Litchfield's Failures Have Nothing on Real Prisons

by Elizabeth Ballou

Anyone who's caught even the tiniest glimpse of the Emmy-nominated show Orange is the New Black knows that Litchfield Correctional Facility is a dump. The lights don't work, the correctional officers are nasty, the plumbing overflows, and the warden funnels money intended for the prison into her husband's political campaign. However, Piper Kerman —the author of the series and the woman on whom Piper Chapman is based — has been vocal about the fact that the reality of women's prisons across the U.S. is even darker than the show presents. In a new interview with Vox's Ezra Klein, Kerman speaks about how the U.S. justice system fails inmates and unincarcerated citizens alike.

Kerman spent 13 months at FCI Danbury, the real-life analogue of Litchfield. She now serves on the board of the Women's Prison Association and advocates for both women and men behind bars, so it's safe to say that she probably knows whereof she speaks. In the interview, Klein asks her questions such as: does the justice system disproportionately target communities of color? Does prison make the average citizen safer? How should prisons deal with mental health issues, since so many inmates require mental health services?

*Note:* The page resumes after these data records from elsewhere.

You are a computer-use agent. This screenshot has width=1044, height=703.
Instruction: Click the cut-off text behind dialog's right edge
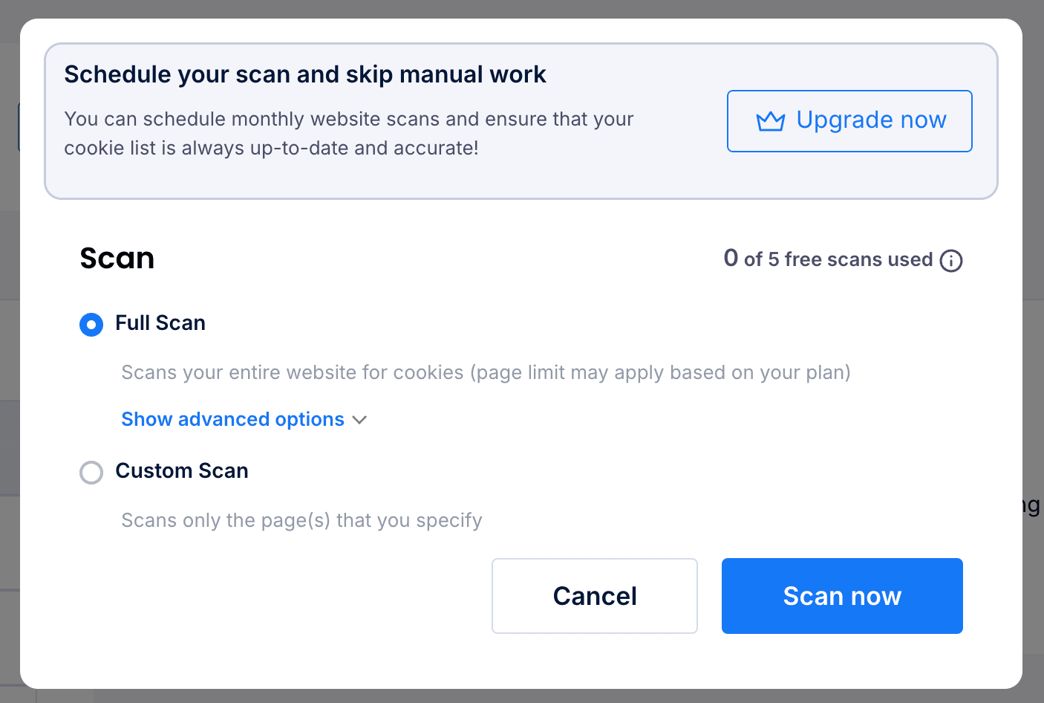(x=1032, y=506)
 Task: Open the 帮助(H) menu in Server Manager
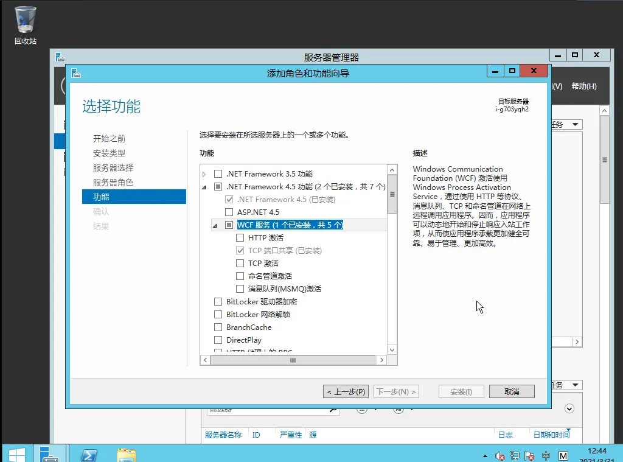pyautogui.click(x=583, y=86)
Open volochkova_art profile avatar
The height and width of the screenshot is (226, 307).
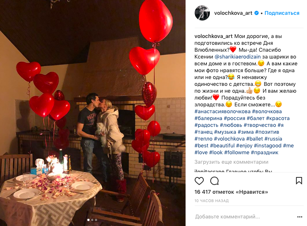[202, 13]
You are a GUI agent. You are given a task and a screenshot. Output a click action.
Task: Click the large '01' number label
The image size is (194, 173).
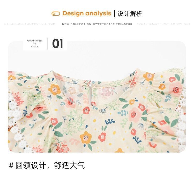click(x=58, y=44)
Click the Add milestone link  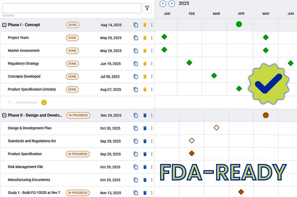[x=26, y=102]
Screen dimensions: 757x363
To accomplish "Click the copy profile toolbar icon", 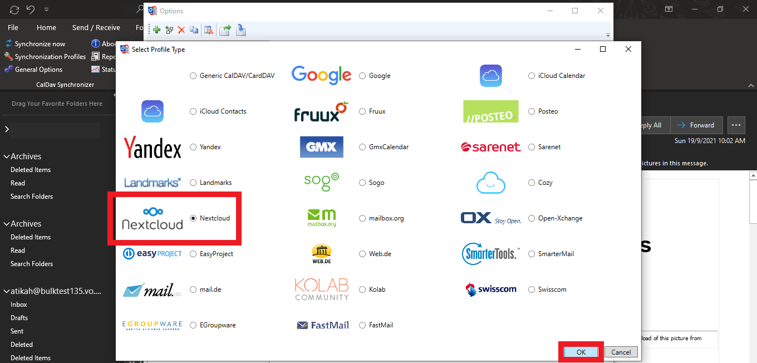I will 194,30.
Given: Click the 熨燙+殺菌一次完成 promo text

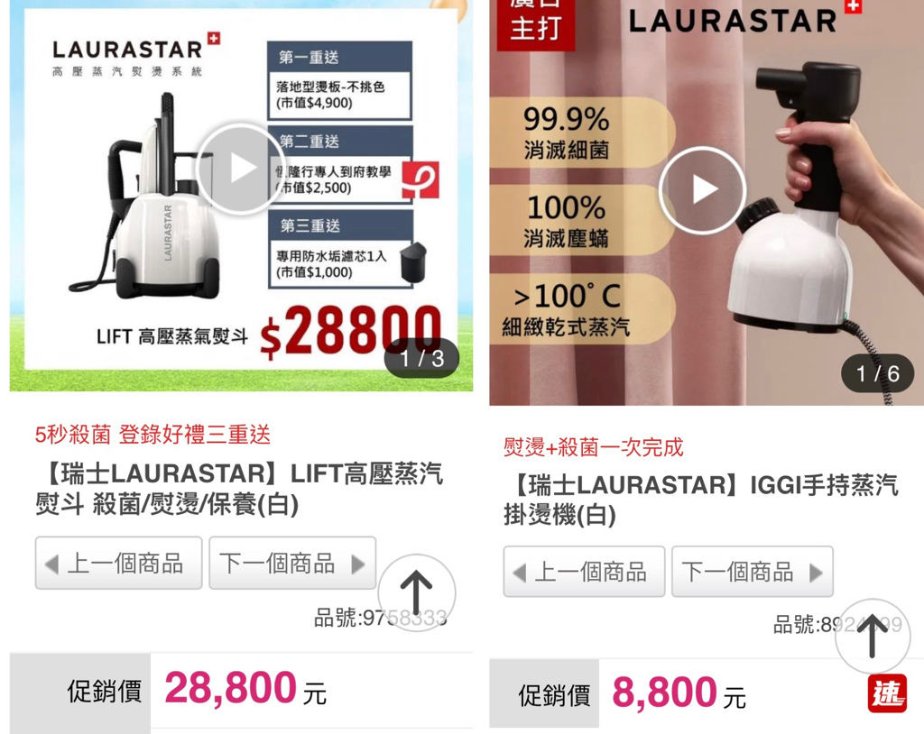Looking at the screenshot, I should tap(594, 448).
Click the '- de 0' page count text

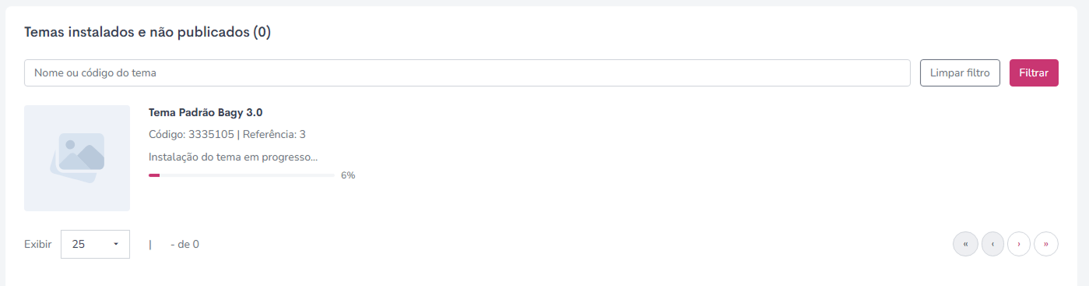(184, 244)
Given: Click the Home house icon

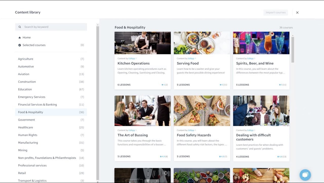Looking at the screenshot, I should [x=19, y=38].
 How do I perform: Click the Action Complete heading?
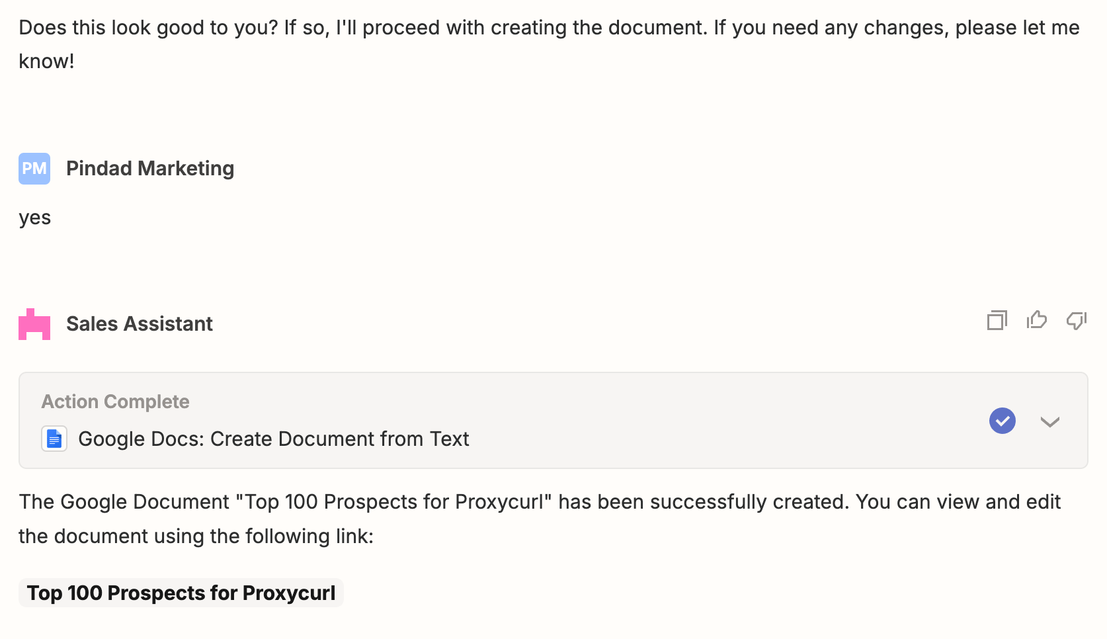[116, 402]
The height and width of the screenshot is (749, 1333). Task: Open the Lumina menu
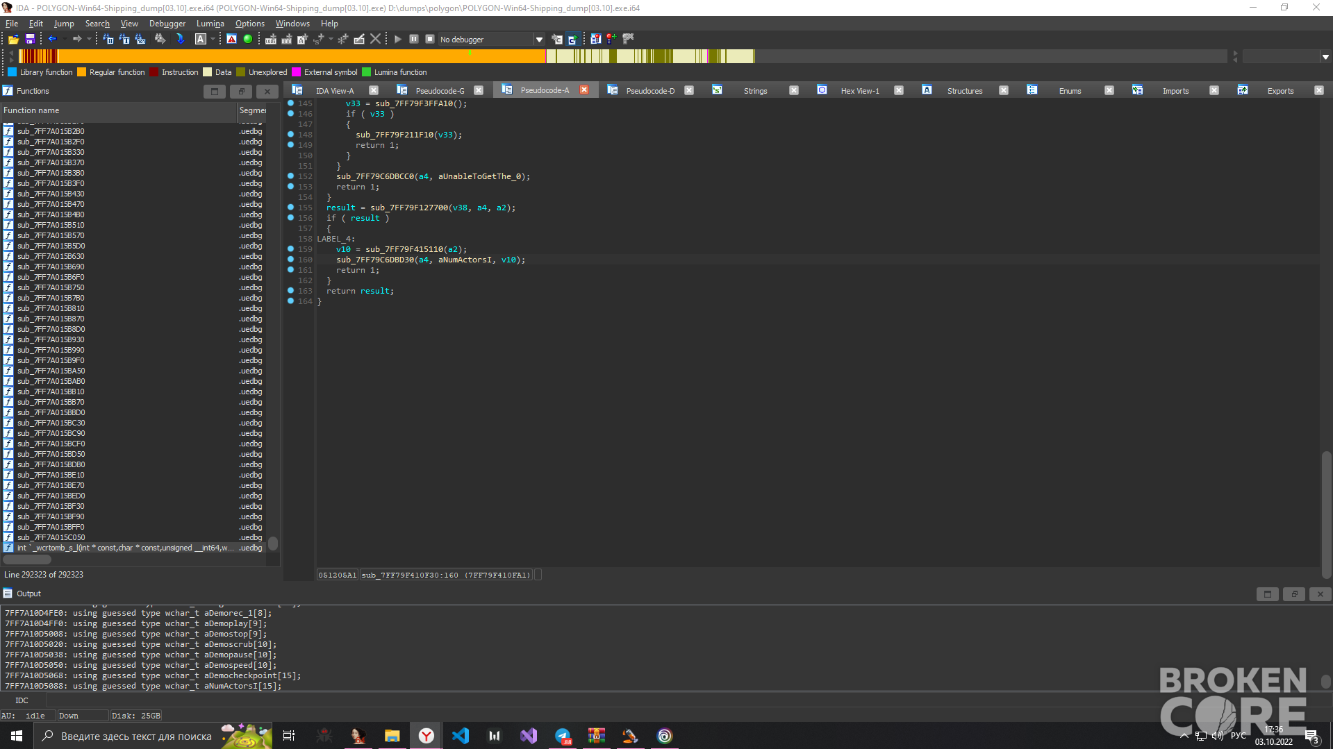[x=210, y=24]
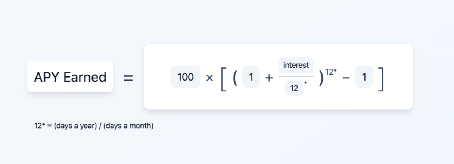
Task: Click the minus sign operator
Action: pyautogui.click(x=345, y=78)
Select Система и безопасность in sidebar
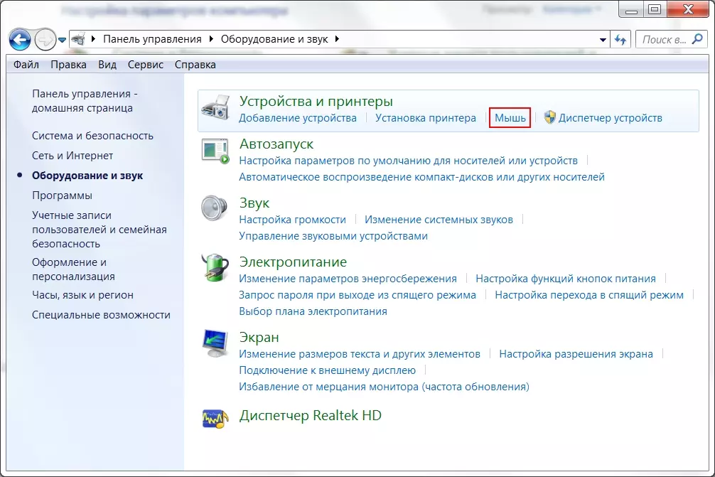This screenshot has width=715, height=477. click(x=92, y=136)
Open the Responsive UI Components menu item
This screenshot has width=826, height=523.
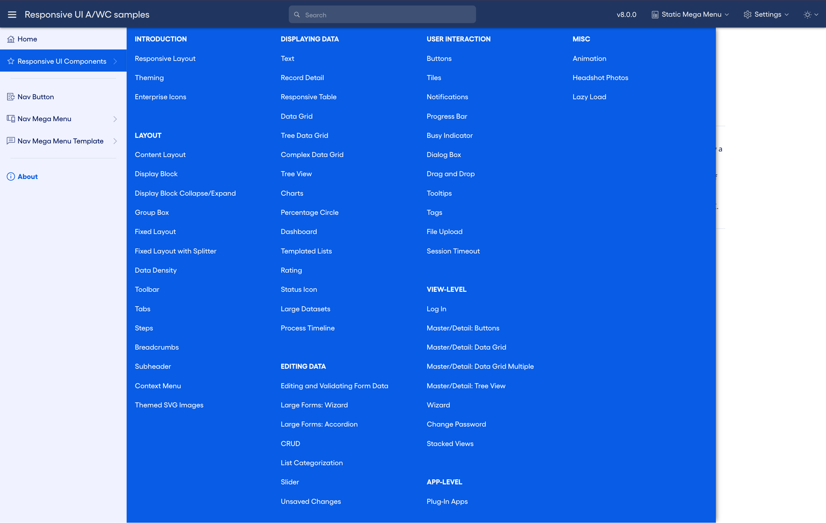(x=62, y=61)
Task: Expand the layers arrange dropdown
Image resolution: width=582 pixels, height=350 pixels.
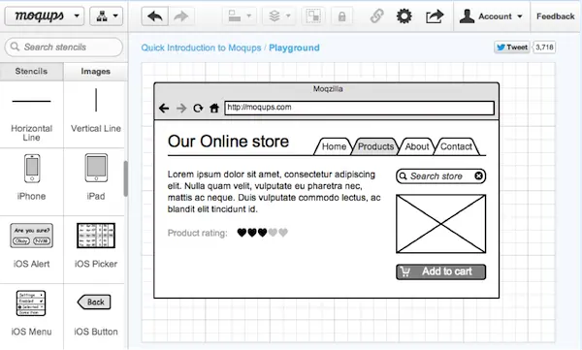Action: pos(279,16)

Kerman's answers reveal the myriad ways in which the prison system is utterly broken. To the question about race, she answers that prison is used as "a tool of control for poor communities of color...[it is] perhaps one of the most deeply distressing and morally repugnant realities of the last 30 years." To the question about safety, Kerman replies that rates of violent index crimes that the justice system is most worried about have declined worldwide, so the U.S. prison system can't take credit for that. And to Klein's question about mental health, she responds that the three largest mental health centers in the country are in prisons, and that funneling resources into the public health system would be a better alternative. "I can tell you from personal experience," she says, "putting mentally ill people in prison and jail does not make them better. It makes them less healthy."

Vox also has a slideshow of very helpful prison facts, such as the difference between jail and prison, the definition of recidivism (committing another crime after already having been incarcerated), and descriptions of probation and parole practices. Brushing up on your prison knowledge is probably a good idea, since with 2.2 million people doing time, the U.S. has the highest incarceration rate in the world.

Although OITNB is doing a phenomenal job at bringing attention to what it's really like to wake up and go to sleep in a prison, it can't, by nature, address every single issue. Prison overcrowding, the cost of incarceration per person, the lack of adequate educational/health resources for inmates, and the fight for improvements to the justice system are just a few of the problems that the show doesn't illuminate. Luckily, activists like Kerman are fighting for inmates' rights, but given the total wreck of the system, that might not be enough.